Wikipédia face au RGPD et au DSA : absence de violation retenue par le juge français

  • Le 19 septembre 2025, le Président du Tribunal judiciaire de Paris a jugé que la Wikimédia Foundation Inc., qui héberge Wikipédia, n’était responsable qu’aucune violation du RGPD ni du DSA et a consacré, face aux demandes de suppression ou de rectification d’une page Wikipédia, la prééminence du droit à l’information du public et de la liberté d’expression des contributeurs volontaires de l’encyclopédie libre.
    Le Président du Tribunal judiciaire de Paris a rendu un jugement dans le cadre d’une procédure accélérée au fond opposant un écrivain français à la société américaine à but non lucratif Wikimédia Foundation Inc., qui héberge l’encyclopédie en ligne Wikipédia.
    Le demandeur soutenait avoir subi un préjudice du fait du traitement illicite de ses données personnelles figurant sur la page Wikipédia qui lui est consacrée. Il a, en conséquence, assigné la Wikimédia Foundation en janvier 2025, invoquant la violation du Règlement général sur la protection des données (RGPD), du Règlement sur les services numériques (Digital Services Act, DSA), ainsi que de la loi n° 2004-575 du 21 juin 2004 pour la confiance dans l’économie numérique (LCEN).

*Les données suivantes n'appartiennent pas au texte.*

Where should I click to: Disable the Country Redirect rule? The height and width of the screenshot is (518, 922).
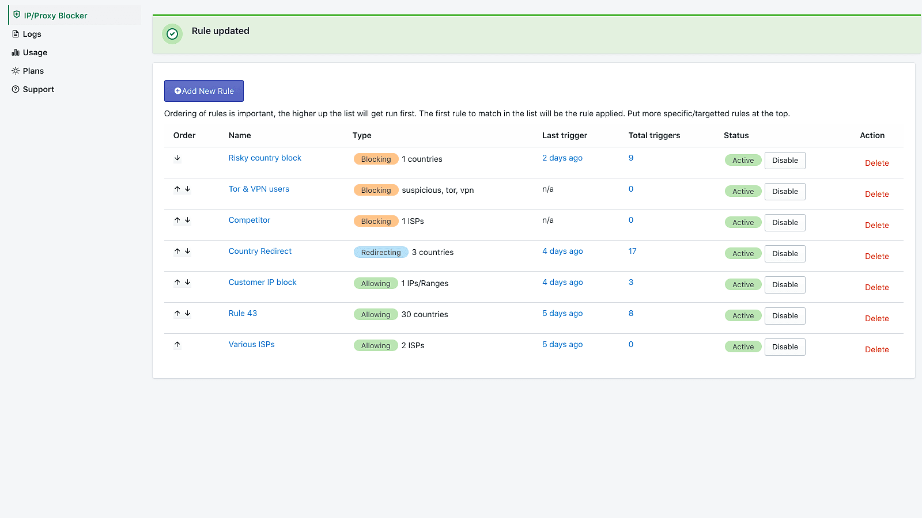pyautogui.click(x=784, y=254)
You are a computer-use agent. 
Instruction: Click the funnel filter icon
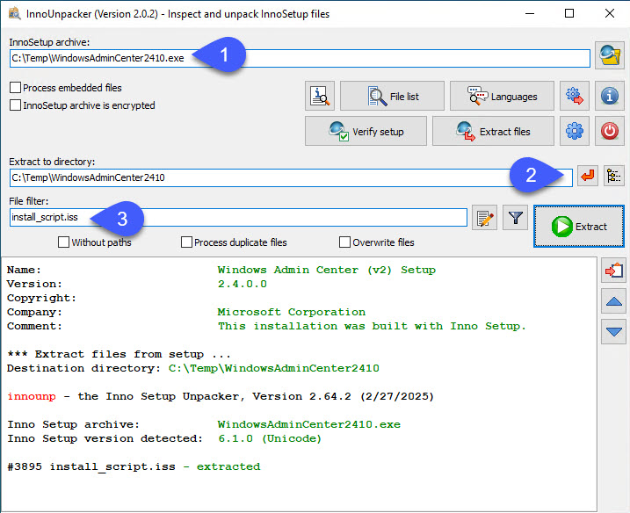[x=516, y=219]
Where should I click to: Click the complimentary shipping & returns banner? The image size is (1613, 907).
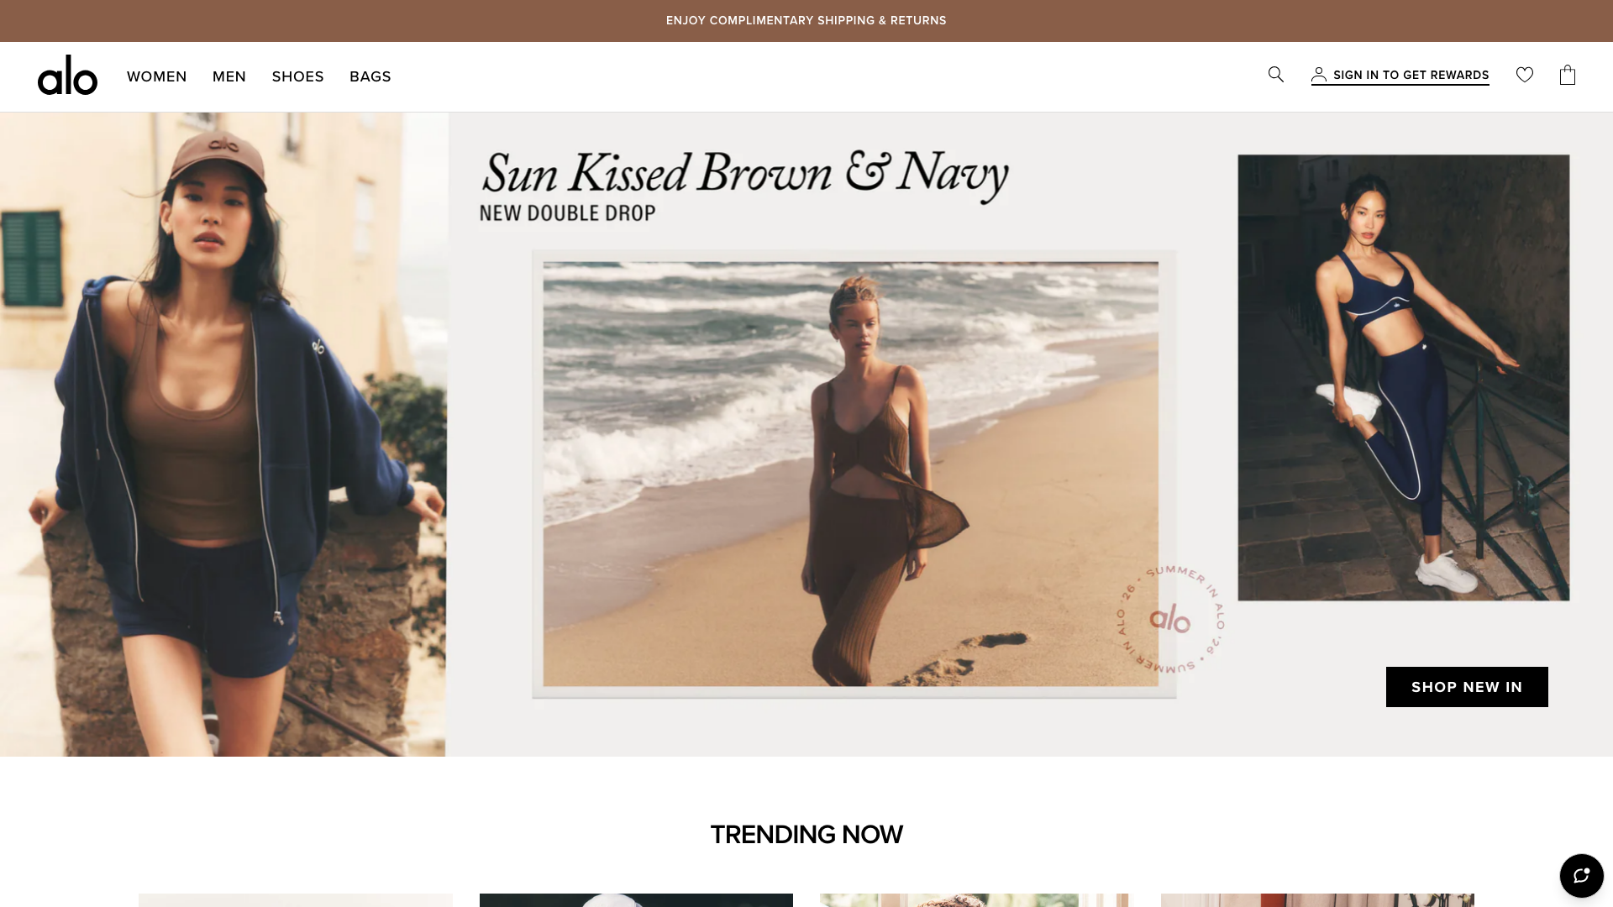(x=807, y=21)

    Il sollicitait, à titre principal, la suppression complète de la page le concernant ; à titre subsidiaire, la suppression de certains passages, et, à titre très subsidiaire, la rectification de données, la communication des informations d’identification des contributeurs, ainsi que l’allocation de dommages et intérêts.

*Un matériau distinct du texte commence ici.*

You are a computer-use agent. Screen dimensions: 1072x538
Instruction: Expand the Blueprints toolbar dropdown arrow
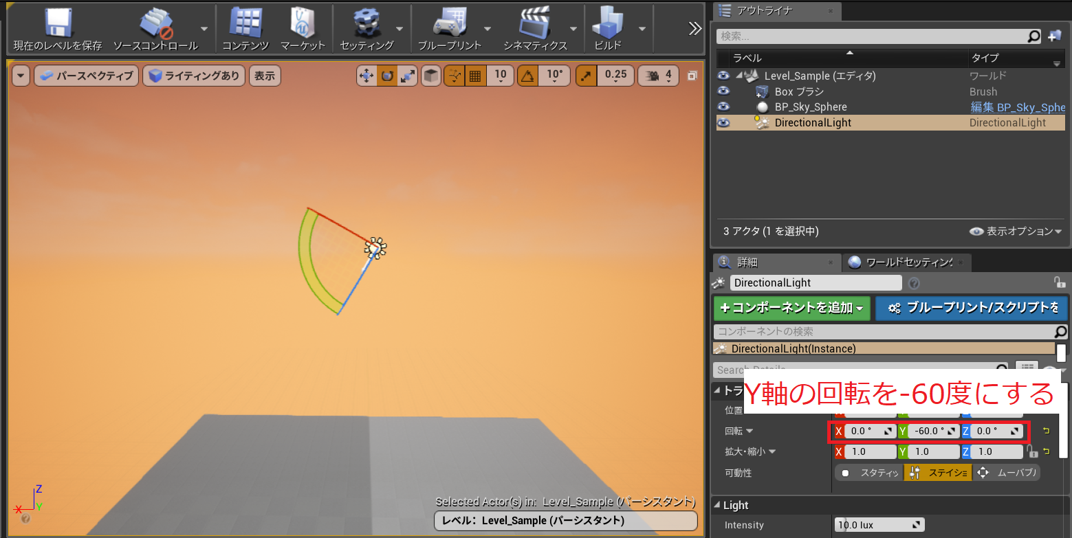pos(487,29)
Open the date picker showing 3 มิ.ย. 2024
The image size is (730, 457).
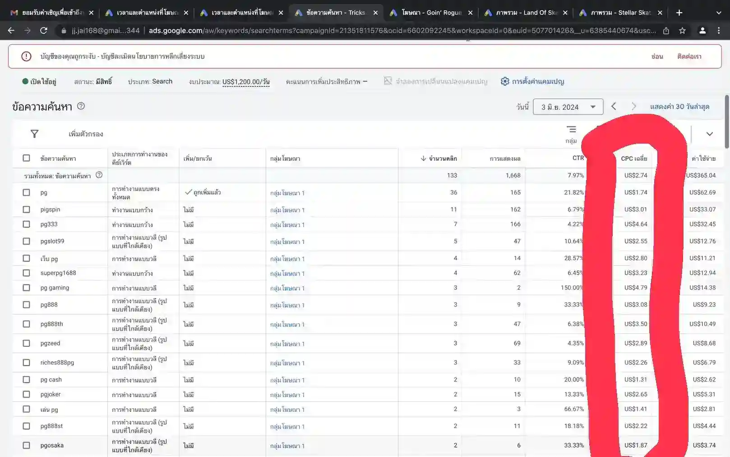(x=568, y=107)
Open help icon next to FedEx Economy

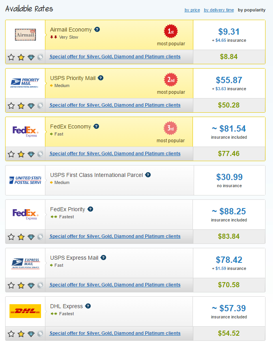click(96, 126)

    En défense, la Wikimédia Foundation a demandé au tribunal de déclarer l’ensemble des demandes irrecevables et de constater l’incompétence du Président du Tribunal judiciaire statuant selon la procédure accélérée au fond.
    Le tribunal a d’abord déclaré irrecevables les demandes fondées sur l’article 6, § 3, de la LCEN, estimant qu’elles excédaient la compétence du président du tribunal judiciaire statuant selon la procédure accélérée au fond. Ces demandes visaient à contraindre la Wikimédia Foundation à se conformer aux articles 14 (conditions générales), 16 (mécanisme de notification), 20 (système interne de traitement des réclamations) et 21 (règlement extrajudiciaire des litiges) du DSA, ainsi qu’à obtenir une indemnisation. Le tribunal a rappelé que l’article 6, § 3, de la LCEN n’a vocation qu’à permettre la prescription de mesures propres à prévenir ou faire cesser un dommage causé par un contenu en ligne, et non à en réparer les effets.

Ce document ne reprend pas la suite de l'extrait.